Excerto da página:
Parecer n.º 13/PP/2021-C

Assunto: Conflito de Interesses

 

Por comunicação escrita datada de 21 de julho de 2021, dirigida, através de correio eletrónico, ao Senhor Presidente do Conselho Regional de Coimbra da Ordem dos Advogados, o Exmo. Senhor Dr. ASC…, advogado portador da cédula profissional …L, com escritório profissional no …, solicitou a emissão de parecer que, pelos termos que encerra, determinou o seu desdobramento em dois processos autónomos, desta feita por serem distintas e autónomas as questões sujeitas a pronúncia. Assim, quanto à primeira das enunciadas- a que constitui objecto do presente parecer- opta-se, pela facilidade com que concorre para o enquadramento da mesma, por transcrever o segmento expositivo à mesma atinente:

“1. No dia 11 de Junho de 2018, foi o ora signatário nomeado patrono de M…, Ré nos autos processados sobre o n.º …/19.9T8CTB que correram termos no Juiz 2 do Juízo Central Cível de Castelo Branco, do Tribunal Judicial da Comarca de Castelo Branco, conforme documento n.º 1.

2. Acção na qual eram autores J…, MF…, MM…, NG… e Réus, para além de M… (patrocinada do ora signatário), o sr. JO….

3. Mais se esclareça que os autores são filhos do réu JO…, que por sua vez era ex-conjuge da Ré M…, ainda que esta não tenha qualquer ligação sanguínea aos autores, uma vez que estes foram fruto de casamento anterior (primeiro casamento do réu JO…).

4. Nessa acção os autores pretendiam declarar nulo contrato de compra e venda de um imóvel entre os réus JO… e M….

5. Alegando que o negócio era simulado.

6. A acção foi julgada totalmente improcedente por Sentença datada de 04 de Março de 2019.

7. Sentença que viria a ser confirmada por acórdão de 4 de Fevereiro de 2020.

8. Após o transito em julgado dos referidos autos, naturalmente, terminou o patrocínio do ora signatário, ainda que, devido ao voluntarismo do mesmo, este continue a responder a quaisquer questões/dúvidas que a patrocinada M… tenha, desde que relacionadas com o tema dos autos.

Dados fornecidos:
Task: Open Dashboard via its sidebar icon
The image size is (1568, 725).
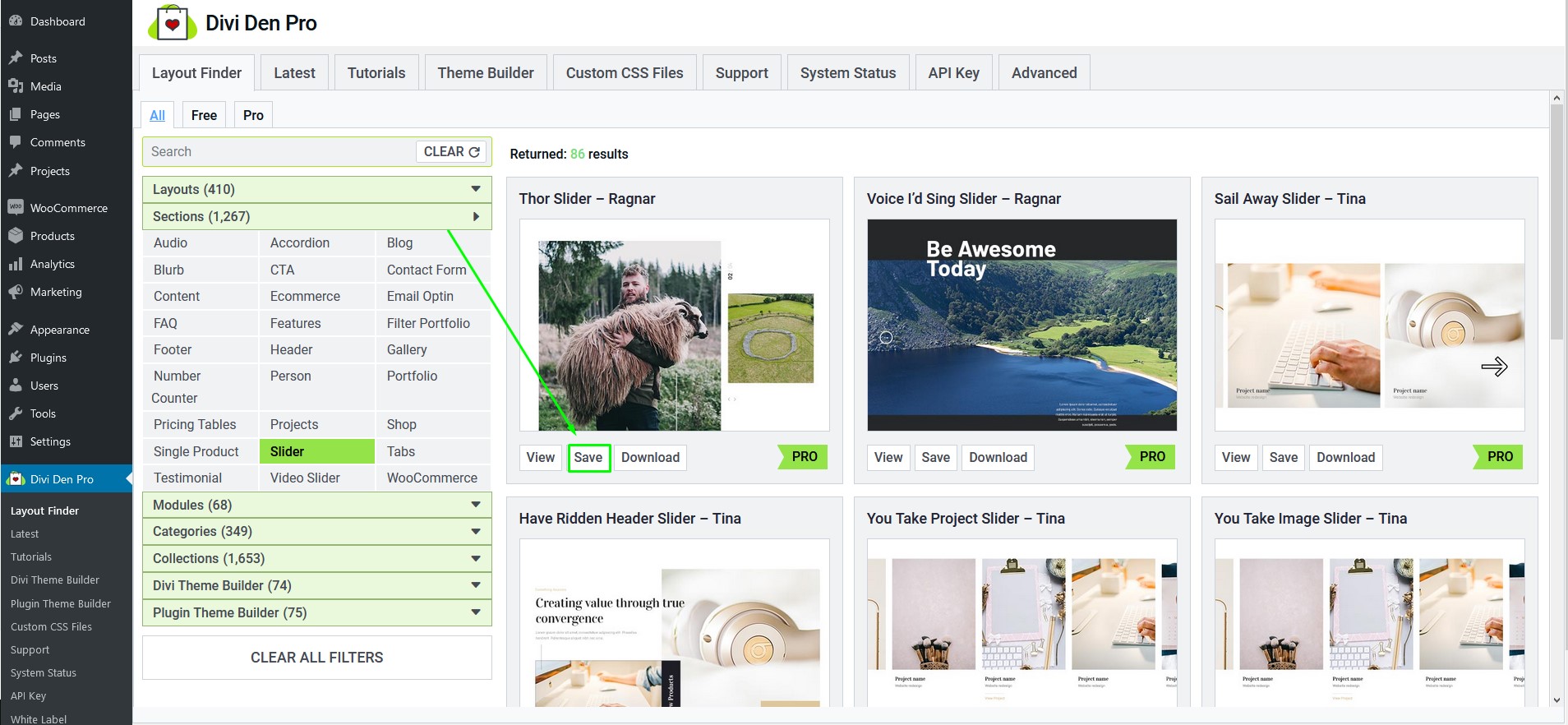Action: 15,21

Instruções de trabalho:
1. Responda, com base no parecer, às perguntas seguintes:
(a) Em que data foi o signatário nomeado patrono de M…?
(b) Em que data foi proferida a sentença que julgou a ação totalmente improcedente?
(c) Que alegavam os autores acerca do negócio de compra e venda?
2. Enumere todas as datas completas (dia, mês e ano) que o parecer menciona.
3. Reproduza do parecer o trecho que começa em "2. Acção na" e termina em "do réu JO…).".

Resultados por ordem:
1.
(a) 11 de junho de 2018.
(b) 4 de março de 2019.
(c) Alegavam que o negócio era simulado.

2. 21 de julho de 2021; 11 de junho de 2018; 4 de março de 2019; 4 de fevereiro de 2020.

3.
2. Acção na qual eram autores J…, MF…, MM…, NG… e Réus, para além de M… (patrocinada do ora signatário), o sr. JO….

3. Mais se esclareça que os autores são filhos do réu JO…, que por sua vez era ex-conjuge da Ré M…, ainda que esta não tenha qualquer ligação sanguínea aos autores, uma vez que estes foram fruto de casamento anterior (primeiro casamento do réu JO…).